Logic of Qualitative Methods

James Mahoney and Gary Goertz

These three modules introduce qualitative methodology by using logic as a foundation for understanding qualitative research. The modules cover many classic and standard topics of qualitative methodology: necessary and sufficient conditions, small-N comparative methods, sequence analysis, concepts, typologies, process tracing, causal mechanisms, counterfactuals, critical junctures, and case selection. The modules also provide the basic tools for a complete research design for a Ph.D. dissertation or book project.

The first module (led by James Mahoney) provides an introduction to logic and set theory, summarizes classic small-N methodologies, discusses a regularity theory of causality, and presents counterfactual analysis as a tool for evaluating hypotheses. The second module (led jointly by Gary Goertz and James Mahoney) focuses on concepts, typologies, within-case analysis, and critical event analysis. The final module (led by Gary Goertz) consists of three sessions on Large-N Qualitative Analysis (LNQA).
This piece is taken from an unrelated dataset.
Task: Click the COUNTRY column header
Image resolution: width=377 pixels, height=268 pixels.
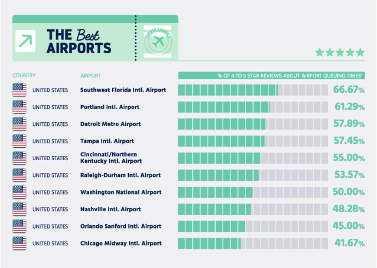Action: (x=24, y=75)
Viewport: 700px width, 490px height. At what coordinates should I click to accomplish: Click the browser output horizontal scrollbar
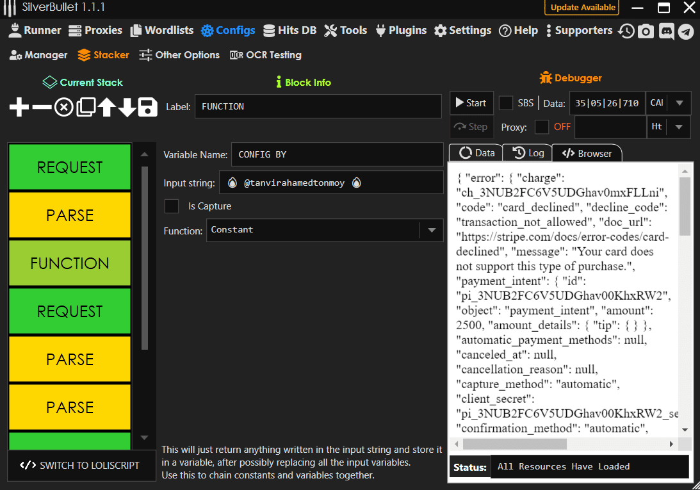(514, 444)
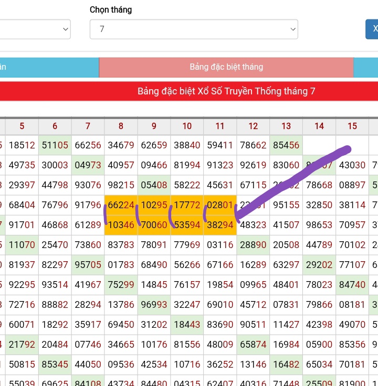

This methodology involves process tracing, i.e., within-case causal inference, with a goal of systematic causal generalization across the cases.

Multi-Method Research

Jaye Seawright

This course explores the productive integration of qualitative and quantitative methods, encompassing case studies, statistical modeling, experiments, and machine learning.

Module 1: Foundations of Multi-Method Design The first session establishes the groundwork for mixed-method research, focusing on designs that pair case studies with regression-based statistical techniques. We will analyze the various roles qualitative components play in strengthening quantitative findings, specifically regarding research designs for testing assumptions related to measurement, confounding, and hypothesized causal paths. Additionally, we will evaluate best practices for selecting cases from a larger population to ensure inferential validity.

Module 2: Experiments and Natural Experiments The second session examines multi-method research within the context of random (or “as-if” random) assignment. We will discuss how to effectively design and pair case studies with experimental and natural-experimental frameworks. This session further refines case selection strategies, adapted specifically for the constraints and opportunities provided by experimental data.

Module 3: Machine Learning and Advanced Integration The final session introduces machine learning tools as both a centerpiece of mixed-method designs and as a support for case studies. We will explore how statistics and machine learning can bolster causal inferences derived from process tracing, as well as their utility in non-causal research goals, such as concept formation and measurement.

Each module includes hands-on activities (ranging from in-room focus groups to guided exercises in R) and practical applications to bridge theory and practice.

Process Tracing and Typological Theories

Andrew Bennett

This module begins with the philosophy of science of causal mechanisms and the basics of case study research design. These lay the foundations for exploring the inferential logic of process tracing, a key form of within-case analysis. We will use Bayesian probability as the underlying logic of process tracing, which entails assessing which hypothesis or theory provides the best explanation for the evidence at hand. We will cover practical advice for conducting process-tracing research as well as best practices for applying Bayesian reasoning in case study analysis. Finally, the module introduces typological theorizing as a way to address interaction effects and an aid in selecting cases for process tracing, and we will discuss examples of typological theories proposed in students’ own work as well as in published research.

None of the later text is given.